The Court's comment on Neirbo is significant here: "This Court held that the venue requirements in the federal courts may be waived and that the defendant, since it had appointed an agent to receive service of process in New York pursuant to a statute of that State, might not insist upon suit being brought in Delaware, the State of its incorporation, or in New Jersey, the State in which plaintiffs resided. But this Court did not hold that in losing the privilege of insisting upon suit in districts specified in § 51 of the Judicial Code [36 Stat. 1101], the defendant corporation thereby acquired `residence' in New York, within the meaning of the venue statutes. Indeed, the Court specifically stated that the suit `was not brought "in the district of the residence of either the plaintiff or the defendant."'" 333 U.S. at 167-168, 68 S.Ct. at 590


That section 1391(c) is a general provision, defining the residence of all corporations, plaintiffs or defendants, has been determined by Judge Ryan in Freiday v. Cowdin, 83 F.Supp. 516 (S.D.N.Y. 1949); Judge Freed in Hadden v. Barrow, Wade, Guthrie & Co., 105 F.Supp. 530 (N.D.Ohio 1952); Judge Dimock in Southern Paperboard Corp. v. United States, 127 F.Supp. 649 (S.D.N.Y.1955); Judge Lord in Eastern Motor Express v. Espenshade, 138 F.Supp. 426 (E.D.Pa. 1956); Judge Sheehy in Standard Insurance Co. v. Isbell, 143 F.Supp. 910 (E.D.Tex.1956); Judge Warlick in Travelers Insurance Co. v. Williams, 164 F. Supp. 566 (W.D.N.C.1958); and Judge Egan in Consolidated Sun Ray, Inc. v. Steel Insurance Co., 190 F.Supp. 171 (E.D.Pa.1961)

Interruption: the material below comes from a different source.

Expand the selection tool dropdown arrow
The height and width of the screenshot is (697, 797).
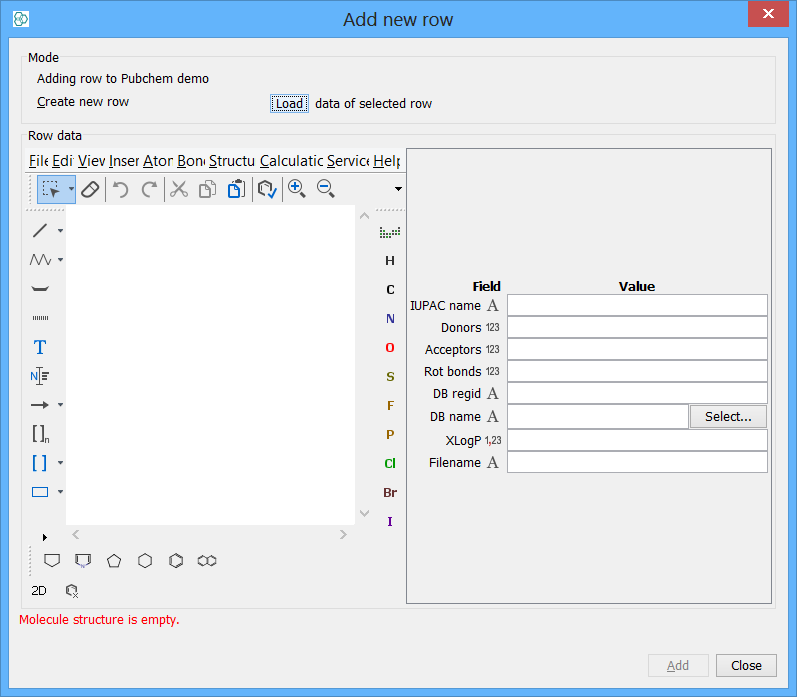tap(71, 189)
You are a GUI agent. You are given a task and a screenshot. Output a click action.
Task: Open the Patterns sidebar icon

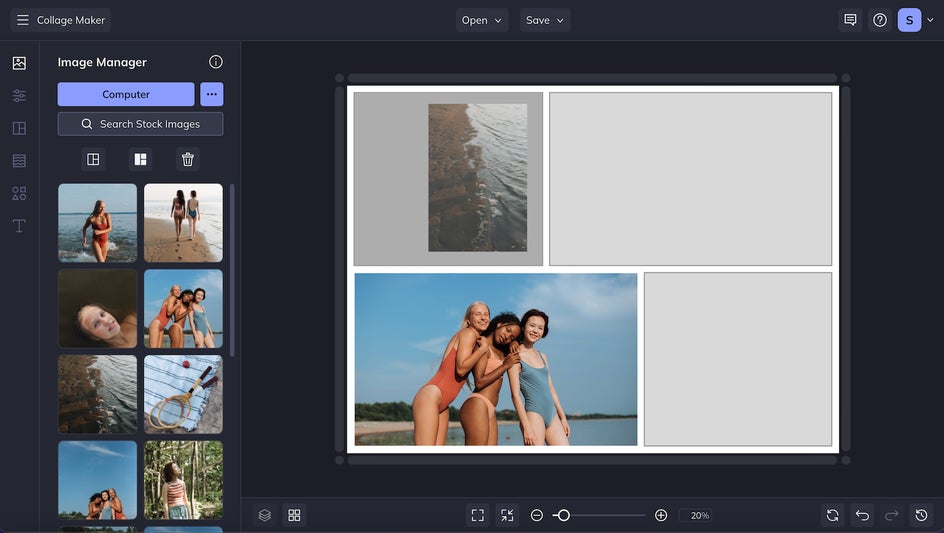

The contrary conclusion has been reached by Judge Switzer in Chicago & North Western Ry. Co. v. Davenport, 94 F.Supp. 83 (S.D.Iowa 1950); Judge Kraft in Albright & Friel, Inc., of Del. v. United States, 142 F.Supp. 607 (E.D. Pa.1956); and Judge Robinson in Nebraska-Iowa Bridge Corp. v. United States, 158 F.Supp. 796 (D.Neb.1958). Compare Jaftex Corp. v. Randolph Mills, Inc., 282 F.2d 508, 518 (2d Cir. 1960) (concurring opinion); Lipp v. National Screen Service Corp., 95 F.Supp. 66, 69 (E.D.Pa.1950); United Merchants & Manufacturers v. United States, 123 F.Supp. 435 (M.D.Ga. 1954).


Professor Moore is of the view that the subsection does not define corporate residence generally. 1 Moore, Federal Practice 1503 (2d ed. 1950)

Barron and Holtzoff think otherwise. 1 Barron and Holtzoff, Federal Practice and Procedure 387-88 (rev. ed. 1960).


The Reviser's Notes seem to support this view. His comment is:

"In subsection (c), references to defendant `found' within a district or voluntarily appearing were omitted. The use of the word `found' made said section 111 ambiguous. The argument that an action could be brought in the district where one defendant resided and a nonresident defendant was `found' was rejected in Camp v. Gress, 1919, 39 S.Ct. 478, 250 U.S. 308, 63 L.Ed. 997. However, this ambiguity will be obviated in the future by the omission of such reference."